I was curious to know if anyone has attempted to do this. Base on this link, somebody was able to achieve having M4 sounds in his cabin. The entry for this is:

ASD_SOUND_OFF
ASD_CONFIGURATION

http://jalopnik.com/someone-hacked-their-bmw-m135i-to-sound-like-an-m4-1680812516

And I saw another poster on here said that he was able to add those active sound menu item to his iDrive that allows him to change between 4 different profiles.










Can anyone confirm if this works on 2014/2015 4 series?


----------



## imjuspiayin (Jan 14, 2015)

It works on the 428 but not the 435. I have my 428 coded to sound like an m4 right now.


----------



## glideslope (Dec 25, 2014)

imjuspiayin, really? could you make a clip and show us how it works and sound? Would love to see it in action.

Wonder why it only works on a 428 but not the 435. Sigh


----------



## KevinKim (Feb 9, 2015)

If you want to active ASD, should be change the ASD module.
the code what you wrote is not work and it is for just MINI.

In the ASD module, ASD-configuration is existed.
you can change the profile in the ASD-configuration as M4 or M5.


----------



## ktula (Feb 12, 2013)

glideslope said:


> I was curious to know if anyone has attempted to do this. Base on this link, somebody was able to achieve having M4 sounds in his cabin. The entry for this is:
> 
> ASD_SOUND_OFF
> ASD_CONFIGURATION
> ...


That was my photo. The menu shows up in iDrive but changing to different sound profile using that menu does not appear to do anything. To actually switch ASD to a different sound profile, you have to code the ASD module, changing Baureihe (series) and Motor (engine). I changed the ASD module in my 2014 F31 to the M4 and its engine and it definitely sounded better when i'm flooring it but i don't do that very often so i switched back to the factory sound.


----------



## ktula (Feb 12, 2013)

glideslope said:


> imjuspiayin, really? could you make a clip and show us how it works and sound? Would love to see it in action.
> 
> Wonder why it only works on a 428 but not the 435. Sigh


https://vimeo.com/118562689


----------



## imjuspiayin (Jan 14, 2015)

glideslope said:


> imjuspiayin, really? could you make a clip and show us how it works and sound? Would love to see it in action.
> 
> Wonder why it only works on a 428 but not the 435. Sigh


I guess they figure the 35 sounds good without it. It is a very dramatic difference once it's enabled even in comfort mode. Turning that iDrive menu on is pointless as it doesn't work. The correct way to do it is to code the engine and car in the ASD module. These are the settings I coded for get the F82 sound:

CAF - Daten - 3000 - Funktionen - F82
CAF - Daten - 3000 - Motor - S55


----------



## Dave 90TT (Sep 7, 2014)

imjuspiayin said:


> I guess they figure the 35 sounds good without it. It is a very dramatic difference once it's enabled even in comfort mode. Turning that iDrive menu on is pointless as it doesn't work. The correct way to do it is to code the engine and car in the ASD module. These are the settings I coded for get the F82 sound:
> 
> CAF - Daten - 3000 - Funktionen - F82
> CAF - Daten - 3000 - Motor - S55


Or you could, just, you know, buy an F82. Or, if that is not possible, just enjoy your car for the great automobile it is and stop trying to pretend your car something it is not.

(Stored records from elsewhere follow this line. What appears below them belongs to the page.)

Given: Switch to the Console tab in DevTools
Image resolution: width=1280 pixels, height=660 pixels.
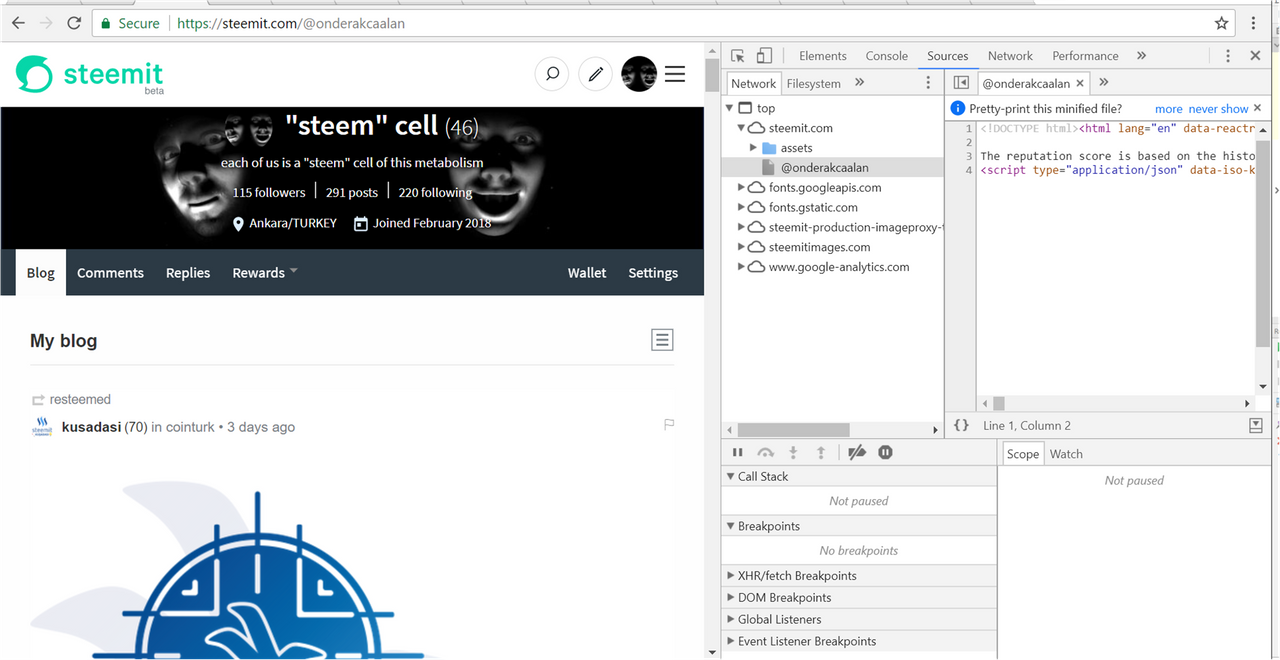Looking at the screenshot, I should pyautogui.click(x=886, y=56).
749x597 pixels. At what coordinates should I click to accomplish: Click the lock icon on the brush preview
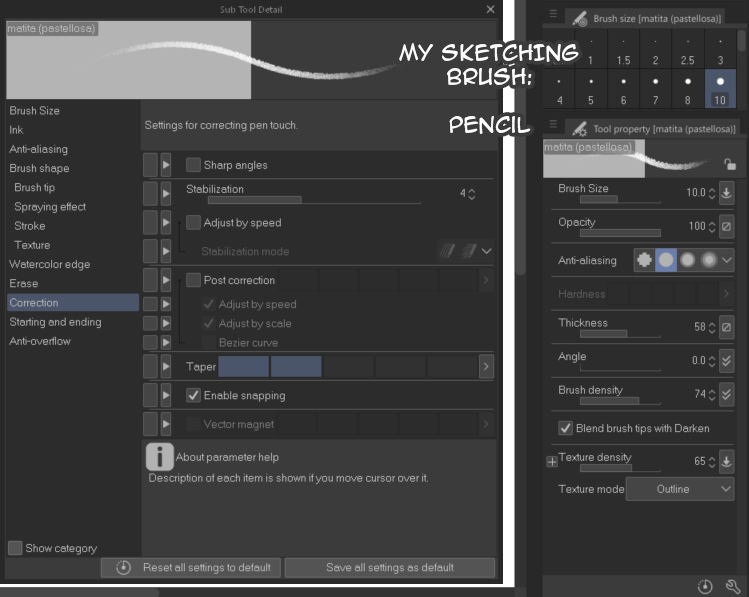730,165
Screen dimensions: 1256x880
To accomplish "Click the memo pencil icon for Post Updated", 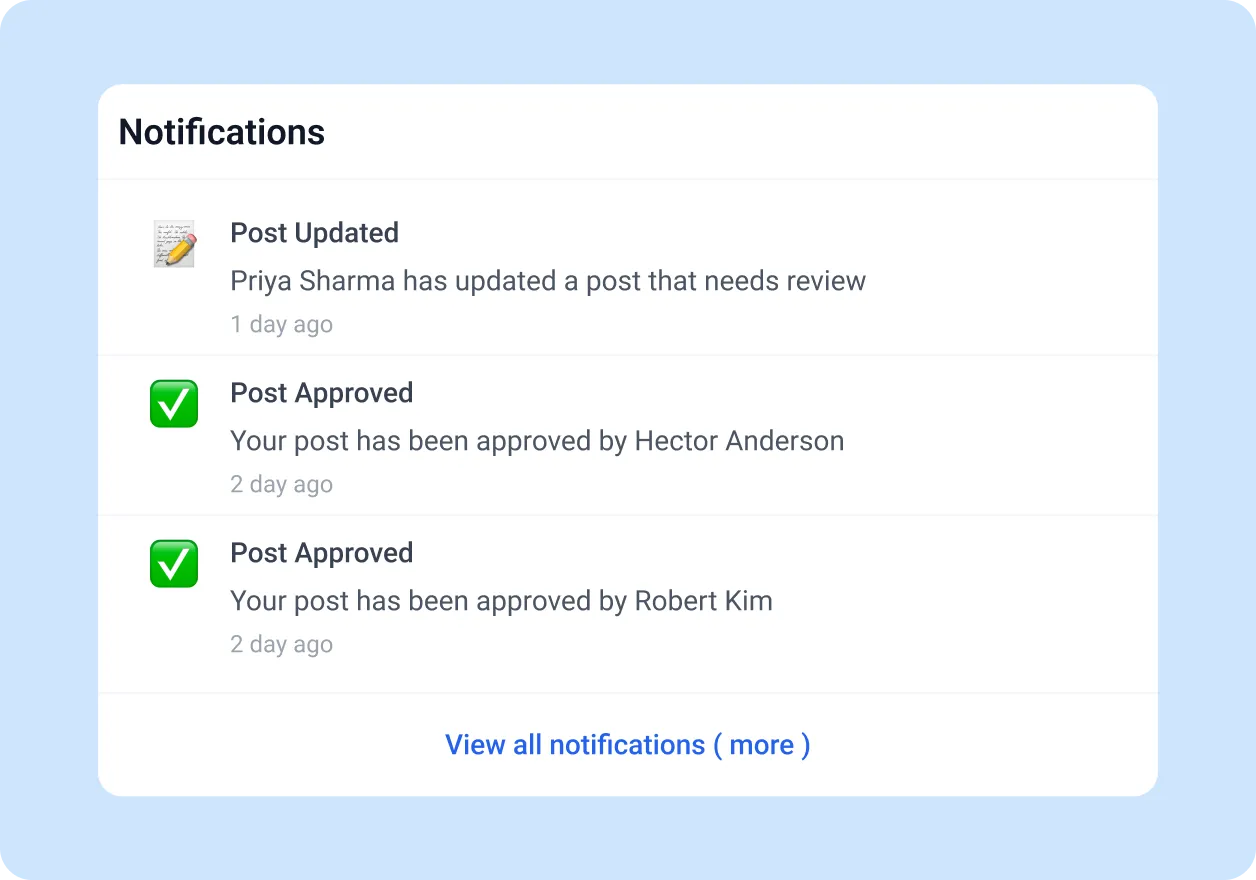I will [173, 243].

Fake sound to make one car sound like another is akin to fake badges, or fake blow off valves, or putting a fake intercooler up front, or anything like that.


----------



## milkyway (Jan 28, 2013)

Hello!

I have also an ASD in my M5 and this device produces also a fake sound inside. What should I do now? Which car should I buy to have one which is similar with the fake sound?

SCNR

CU Oliver


----------



## imjuspiayin (Jan 14, 2015)

Dave 90TT said:


> Or you could, just, you know, buy an F82. Or, if that is not possible, just enjoy your car for the great automobile it is and stop trying to pretend your car something it is not.
> 
> Fake sound to make one car sound like another is akin to fake badges, or fake blow off valves, or putting a fake intercooler up front, or anything like that.


I'm sorry your feelings were hurt.


----------



## mrblahh (Oct 9, 2006)

Dave 90TT said:


> Or you could, just, you know, buy an F82. Or, if that is not possible, just enjoy your car for the great automobile it is and stop trying to pretend your car something it is not.
> 
> Fake sound to make one car sound like another is akin to fake badges, or fake blow off valves, or putting a fake intercooler up front, or anything like that.


yeah, except bmw does this now from the factory, along with copious m badges everywhere, makes for many reasons I will not buy a bmw made after 2012


----------